Records for this task below:

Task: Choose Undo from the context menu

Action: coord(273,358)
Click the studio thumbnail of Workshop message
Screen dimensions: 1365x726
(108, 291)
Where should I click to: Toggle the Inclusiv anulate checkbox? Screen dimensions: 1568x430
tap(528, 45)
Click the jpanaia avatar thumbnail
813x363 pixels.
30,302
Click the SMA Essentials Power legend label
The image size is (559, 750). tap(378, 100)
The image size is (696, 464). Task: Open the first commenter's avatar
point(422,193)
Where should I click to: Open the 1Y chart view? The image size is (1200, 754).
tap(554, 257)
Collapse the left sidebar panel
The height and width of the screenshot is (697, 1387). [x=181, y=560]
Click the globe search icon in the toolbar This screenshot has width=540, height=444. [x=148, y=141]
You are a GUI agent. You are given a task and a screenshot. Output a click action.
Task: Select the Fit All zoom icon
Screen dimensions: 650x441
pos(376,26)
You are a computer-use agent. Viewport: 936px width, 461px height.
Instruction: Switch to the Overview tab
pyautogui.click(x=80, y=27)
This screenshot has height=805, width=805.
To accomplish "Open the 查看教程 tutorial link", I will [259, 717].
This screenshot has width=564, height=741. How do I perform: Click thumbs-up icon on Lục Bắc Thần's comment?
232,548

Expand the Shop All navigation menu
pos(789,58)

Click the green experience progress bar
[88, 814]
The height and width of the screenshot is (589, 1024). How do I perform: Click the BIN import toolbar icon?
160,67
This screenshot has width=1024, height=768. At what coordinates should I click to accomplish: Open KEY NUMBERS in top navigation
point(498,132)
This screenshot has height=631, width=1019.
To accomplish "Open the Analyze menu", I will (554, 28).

End of Records for this task.

> Exercise details
Each line of the entries above that includes "agent" counts once; state how many such lines there are, with the number as the only answer.

> Task output
2